So we know that all the parts of the body are needed, and that one shouldn’t say to the other “I don’t need you because I’m more important.” We know that the eye shouldn’t say that to the ear, or the ear to the nose, or the nose to…the pancreas.

But what about the eye to the eye? Or the ear to the ear?

I was thinking about this one day as I considered the problems we have when people just see things differently. And I’m not just talking about the ELCA here. It happens in every denomination, in every congregation; it happens in every family.

I thought about how it is that congregations and entire denominations sometimes split because two factions see things differently, with each side seeing themselves as right and the other as wrong. Sometimes it takes an outsider, with no history with either side, to come in, look at the arguing, and laugh.

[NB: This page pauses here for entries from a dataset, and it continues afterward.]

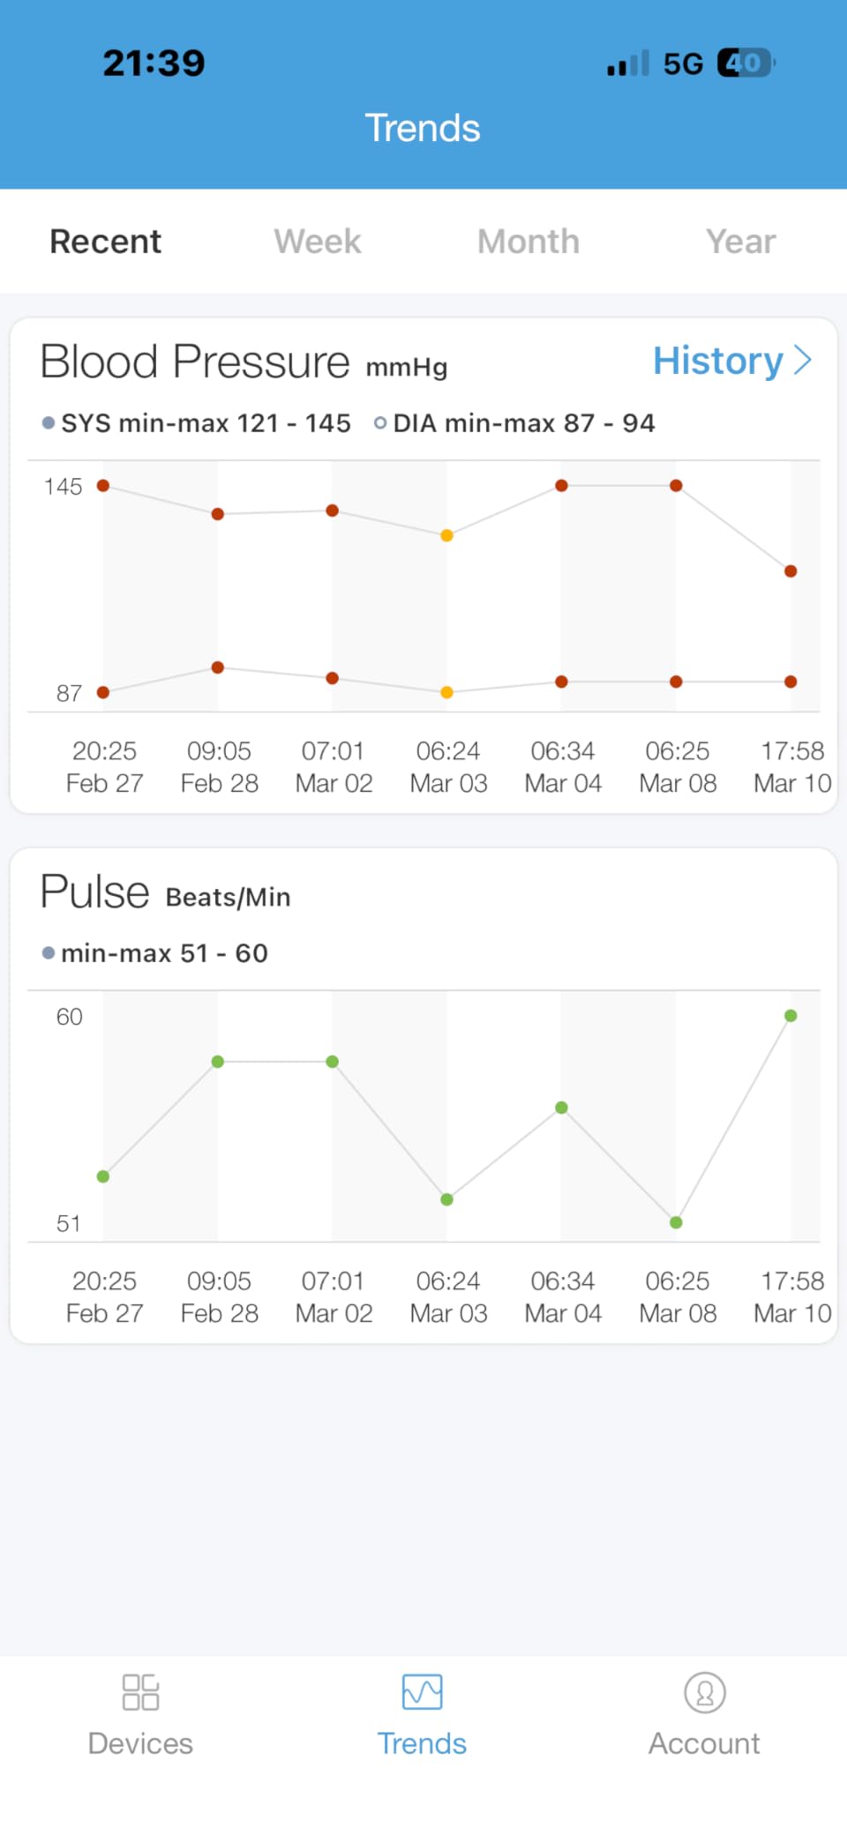The image size is (847, 1836).
Task: Tap the battery indicator in status bar
Action: point(746,63)
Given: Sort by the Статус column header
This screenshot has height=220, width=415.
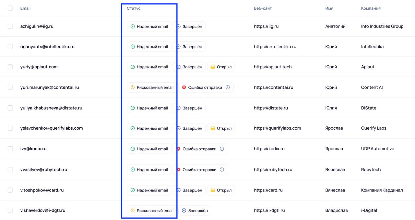Looking at the screenshot, I should 134,8.
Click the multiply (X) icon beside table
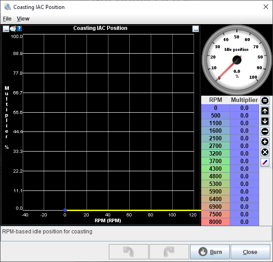The height and width of the screenshot is (262, 273). [x=265, y=152]
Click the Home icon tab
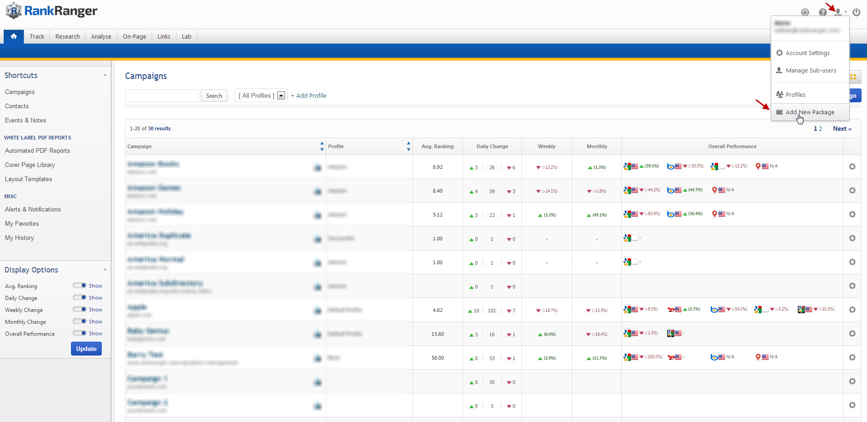 14,36
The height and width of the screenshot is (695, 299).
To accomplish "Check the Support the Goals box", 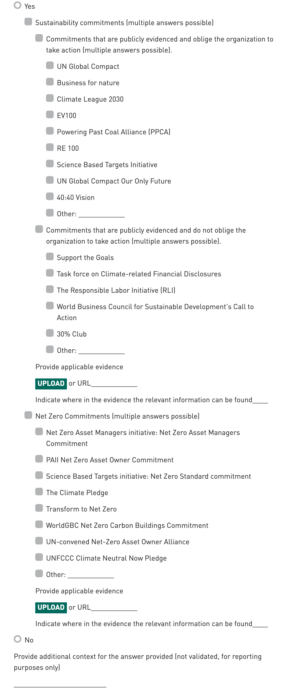I will pyautogui.click(x=50, y=256).
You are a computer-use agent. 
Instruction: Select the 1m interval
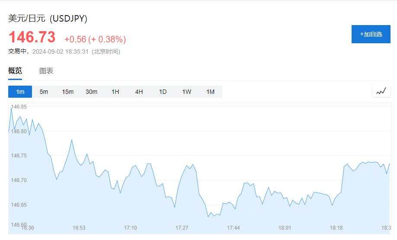coord(20,92)
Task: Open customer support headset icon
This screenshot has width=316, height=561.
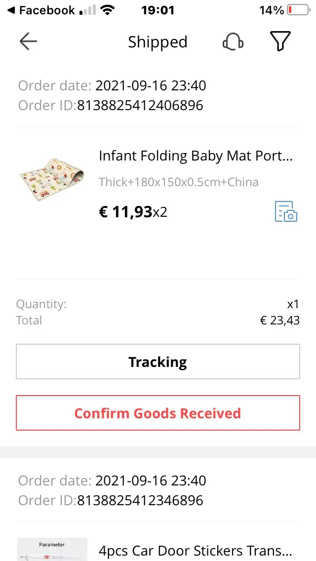Action: [234, 42]
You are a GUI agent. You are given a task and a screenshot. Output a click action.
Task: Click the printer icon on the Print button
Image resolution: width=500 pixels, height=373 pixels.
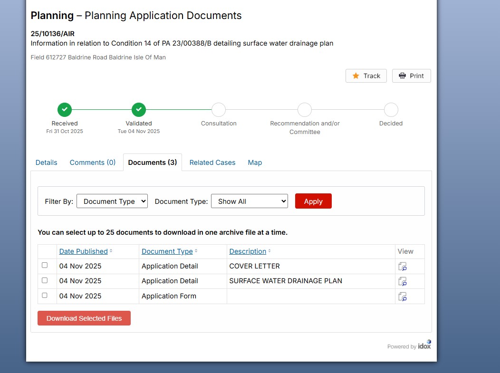pos(402,76)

Why laugh? Because the outsider can see that the two sides agree on 95% of the issues, and are talking about splitting over 5%. And so she laughs. She laughs because of the ridiculousness of the situation, and because she sees that the two sides don’t understand just how much they need each other. They think they’d be better off without those people who are so obviously wrong, and who just don’t understand scripture correctly. But she knows that they need each other.

What does this have to do with Paul? What does this have to do with our little eye test of a few minutes ago? Hold on, I’m getting there.

And so as I thought about all of these battles that occur in congregations and denominations between factions arguing that the other side just doesn’t see things the right way, I wondered why God made us so that we couldn’t all see the same way. Wouldn’t that make things so much easier?

And then it hit me. And then I got the perspective that one only has if you have…two eyes.

I want you to do that little eye test again, but this time we’re gonna try something different. I want you to grab a hymnal and put it in your lap. Look at it. OK, no biggie, right?

Now cover your left eye and look at it. The view changes a little bit, doesn’t it? You’re not quite seeing it the same way as you did before, are you? OK, now switch up the eyes. It looks a little different when you’re only using your left eye to look at it, doesn’t it?

Now let me ask you this question: which eye is seeing it the right way? Aha…is there a right way to see it?

Well, let’s say…just for the moment…that there is a right way to see it. I’m left-handed, so I’m gonna go with that. I’ll say that the way the left eye sees things is the proper way. So to get my right eye to see things the way my left eye does, I move the hymnal a few inches to the right. But what happens? Your right eye is seeing the hymnal the way the left eye did a few moments ago, but now the left eye is seeing the hymnal differently because it’s been moved.

In fact, the left eye and the right eye are never going to see things exactly the same way. Ever. They’re positioned in such a way that they’ll always see things slightly differently.

Now let’s not get ridiculous about it. It’s not like one eye will see a horse while the other sees an elephant. But they will always have slightly different views of the same thing.

And this is a good thing.

Because when both eyes see things slightly differently, and work together, we get a sense of perspective…literally. If both eyes saw the exact same thing the exact same way, we’d live in a world that seemed very flat. If you know someone who’s lost an eye, or lost the vision in one eye, think about how difficult it is to move around in three-dimensional space when you’re only getting half the picture.
Ah…does the left eye say to the right eye “I don’t want to work with you unless you see things exactly the same way I do?” Of course not!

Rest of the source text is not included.